Mujer focalizadora donde las haya, la presidenta del Gobierno foral sabe dedicar todas sus energías y esfuerzos institucionales al premiado y pasar por alto cualquier detalle que lo desenfoque, ya sea una pareja de Reyes de la baraja del 78 o un escudo anticonstitucional, como llevaban bordado en la bandolera de su uniforme de gala los agentes de la Ertzaintza que dieron empaque a la toma de posesión del lendakari.

Como la gata de Moya, que se tapaba los ojos para no ver a los ratones, María Chivite quiso ignorar el detalle del escudo vasco que lucían los policías, contrario a la sentencia 94/1985 del TC por incluir las cadenas de Navarra en uno de sus cuarteles, representación heráldica de la territorialidad que, junto a la autodeterminación, encabeza la hoja de ruta del nacionalismo.

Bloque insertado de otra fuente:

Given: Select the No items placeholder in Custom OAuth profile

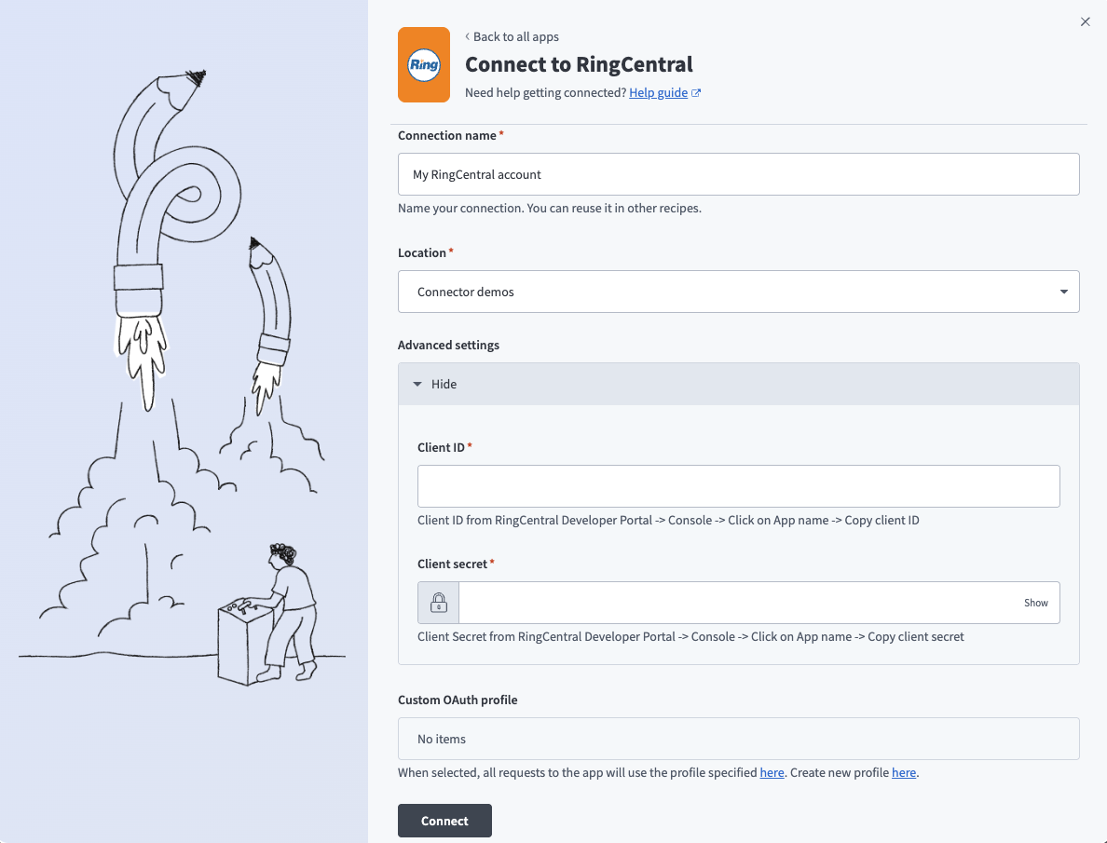Looking at the screenshot, I should 441,738.
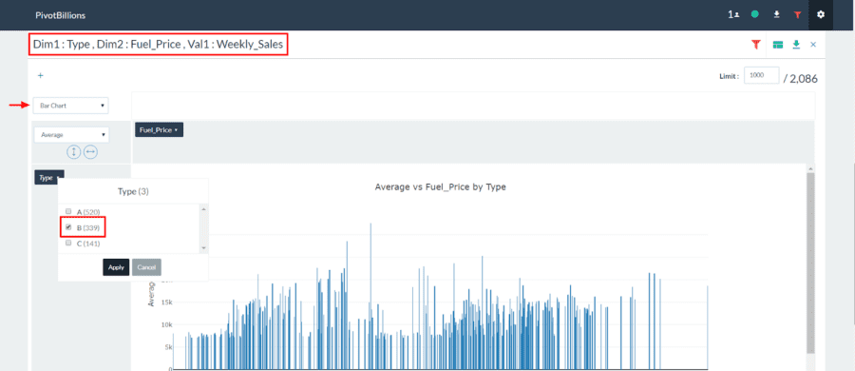Click into the Limit input field

point(761,76)
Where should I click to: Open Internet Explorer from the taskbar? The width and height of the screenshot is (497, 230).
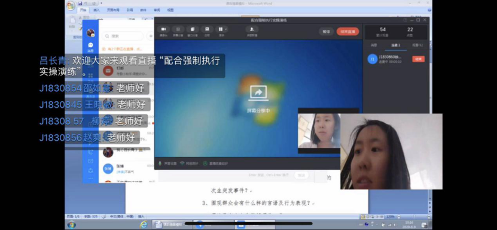pos(144,225)
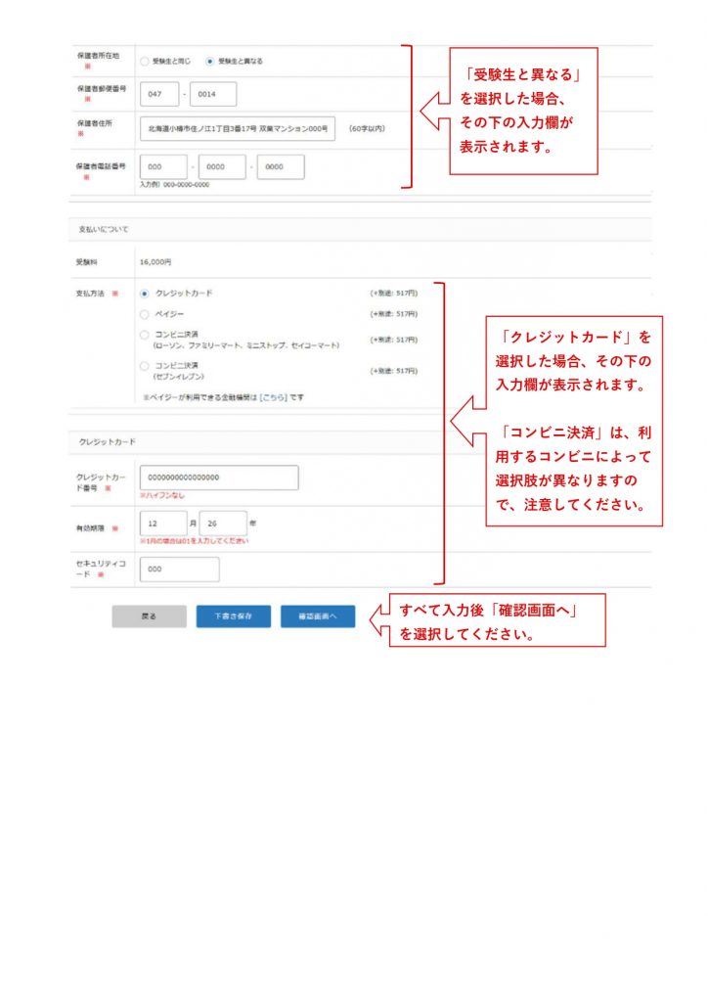Viewport: 708px width, 1002px height.
Task: Click the 有効期限 month field
Action: point(162,524)
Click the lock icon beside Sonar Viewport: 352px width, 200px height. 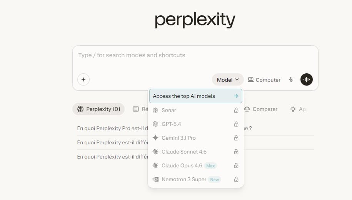pyautogui.click(x=236, y=110)

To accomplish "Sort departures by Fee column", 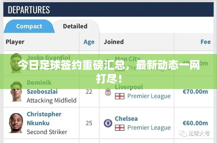I will click(x=205, y=42).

Como la consigna es poner el foco en el premiado y dejarse de milongas, Chivite calla, otorga y regresa a Pamplona para darle otra vuelta a las migas que hace con Geroa Bai, filial del PNV en la Comunidad Foral, cuarta provincia del delirio eusquérico.

Las focalizaciones de la presidenta navarra, imprescindibles para dejar fuera de plano cualquier elemento distorsionador, resultan muy oportunas en cualquier entrega de premios, pero tendría que explicar en condición de qué acudió a Guernica para hacerle la ola a Urkullu, si a título personal o como aproximación lotera e institucional de la combinación ganadora del sorteo extraordinario de las elecciones vascas.

María Chivite puede poner el foco donde le venga en gana, como si quiere ponerle chistorra a las migas, pero la presidenta de Navarra no puede tolerar, y menos aplaudir, como hizo el sábado, ninguna agresión al pueblo que representa, menos aún con uniforme de gala y en bandolera.